Ирина собиралась устроить вечер на «европейский лад», недавно были у одной художницы, и ей понравилось, но тут решительно запротестовал Василий Васильевич.
Это что же, весь вечер торчать столбом у стола?
А что плохого? Сейчас это модно. Открыв духовку, она поливала жиром зарумянившуюся индейку.
И тогда он выдал аргумент, который она не смогла опровергнуть:
Ты ведь и Рубана приглашаешь? Как ты думаешь, удобно будет ему на одной ноге? Посадишь его, а всем стоять?
Ирина согласилась. Только пожаловалась:
Твоя логика как дубина, хоть кого наповал свалит.
Тогда она решила разделить вечер: сначала «по-европейски» маленькие гренки с балыком, сыром, икрой, а потом уж, как обычно принято, посидеть за столом.
Пиво и бутерброды в углу на круглом столике (выпросила столик у соседки). Может, оттого, что еще не выпили, разговор не клеился, да и любителей пива было не так уж много. Только Рубан, придвинув к столику кресло и удобно усевшись, уминал бутерброд за бутербродом его челюсти работали, как исправный капкан, и уже откупорил третью бутылку «Жигулевского». Взяв один подгоревший сухарик с сыром, повертел его и так и этак, сказал:
Если бы моя жена так зацыганила
Нетрудно было представить, что получила бы за такие гренки его жена. Ирина покраснела, Тищенко с трудом сдерживал смех.

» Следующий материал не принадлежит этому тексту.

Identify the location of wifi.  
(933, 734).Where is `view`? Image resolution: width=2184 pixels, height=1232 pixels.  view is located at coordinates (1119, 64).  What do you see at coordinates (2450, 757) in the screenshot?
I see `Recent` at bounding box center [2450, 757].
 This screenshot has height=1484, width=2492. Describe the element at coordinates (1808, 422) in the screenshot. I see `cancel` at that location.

Нужно совесть иметь, бросил Ирша.
Рубан долго жевал толстый кусок балыка, поглядывал на Иршу. Проглотив, наконец сказал:
Когда-то мы на покосе варили кашу. Заработались и доваривали в сумерках. А знаете, чем приправляют полевую кашу? Старым салом. Поставили казан в траву, а туда и вскочи лягушка. Наш повар не заметил, взял толкушку
Прекрати, сказал Огиенко.
Я понимаю, зачем это вы сказал Ирша. Он был бледен, губы его вздрагивали, будто от холода. Это вы, чтобы проучить чистоплюев. Так знайте, я мыло варил из дохлых свиней. И ел дохлую конину. Рассказать?
Если мы начнем рассказывать, что ели в войну задумчиво проговорил Василий Васильевич, и Рубан, собиравшийся было закончить свою историю, замолчал.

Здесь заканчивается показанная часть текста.